Nortitle wrote:No. If I'm using it only for move ordering, I'm calling the move generator anyway, so storing the index is sufficient. Similarly if I were storing evals and using the stored eval for improved alpha/beta bounds, I'd be calling the move generator anyway. The only case where you can *save* a call to the move generator by storing the full move is when you can actually re-use the previously computed eval and *not* do the search (i.e. the previous eval was from a search to the appropriate depth and its fail-high/fail-low flags don't prevent you from re-using it). I don't think this is as common a scenario as you guys think.
I actually used to do it the more common way, then I switched to my "minimal TT entry" approach as an experiment. Experimentation revealed it is beneficial in some situations and detrimental in others. It's not as clear-cut as you are claiming. It depends on the position.
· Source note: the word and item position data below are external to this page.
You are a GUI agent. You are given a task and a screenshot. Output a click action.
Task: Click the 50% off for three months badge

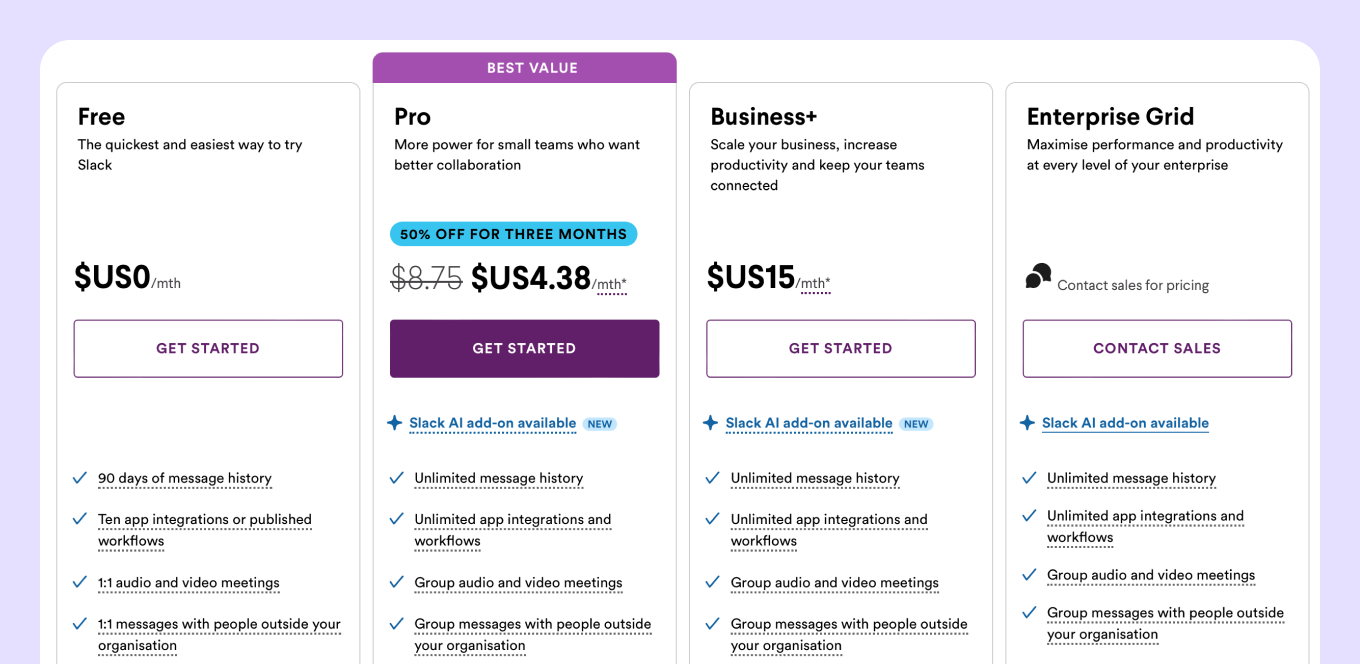(513, 234)
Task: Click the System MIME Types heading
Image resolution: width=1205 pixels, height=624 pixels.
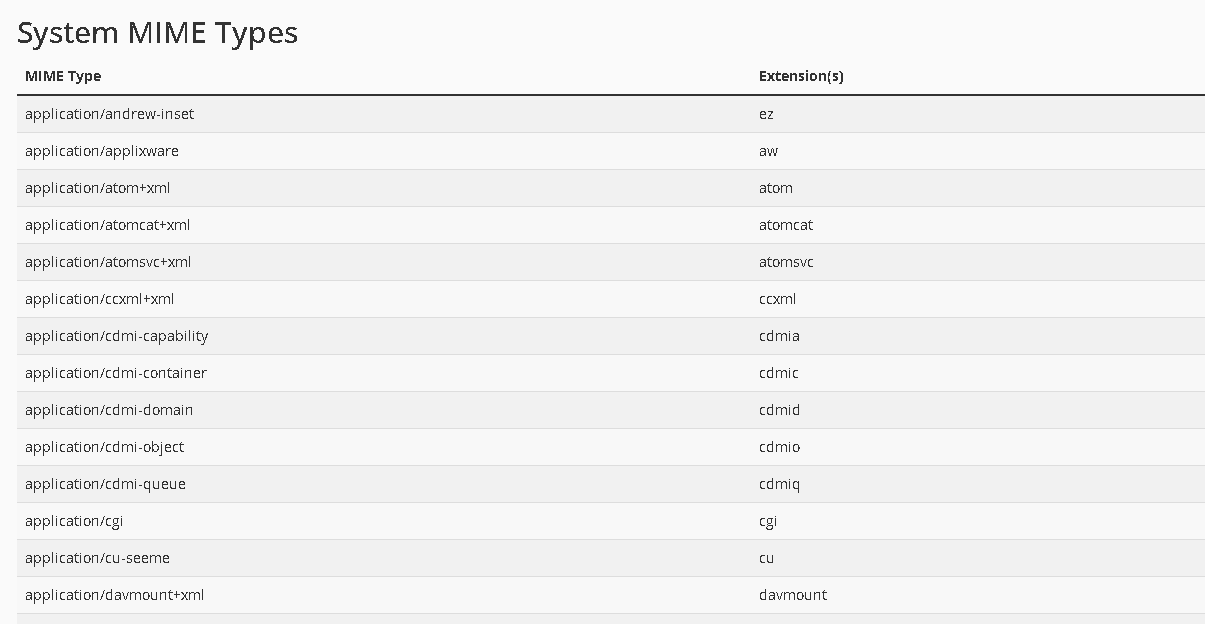Action: (x=158, y=33)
In an endgame where there are a lot of transpositions, a TT that stores rich information is beneficial. In a complex middlegame position, it doesn't pay off that much, i.e. you don't have as many true transpositions. Also it depends how deep you're searching. In fast time controls, you probably won't fill up a billion-entry TT table anyway, so a smaller-number-of-entries/richer-entries approach is better. But for deep analysis you do want to keep billions of entries and my "minimal TT entry" approach starts to pay off.
Rich
If you store the best move in the TT you can save the move generator call, you only need to validate that the TT move is actually (pseudo-)legal in the current position to avoid a crash. Then you simply search the TT move without ever calling the move generator, and only if the TT move does not cause a cutoff you continue with normal search by calling the move generator, not forgetting to remove the TT move from the move list to avoid searching it twice.
That's what almost everyone does at least.
And I do not believe that always calling the move generator is really faster than doing what I wrote above but with a slightly larger TT entry size (9 instead of your 8 bytes) and therefore a slightly smaller number of TT entries (90% compared to your case).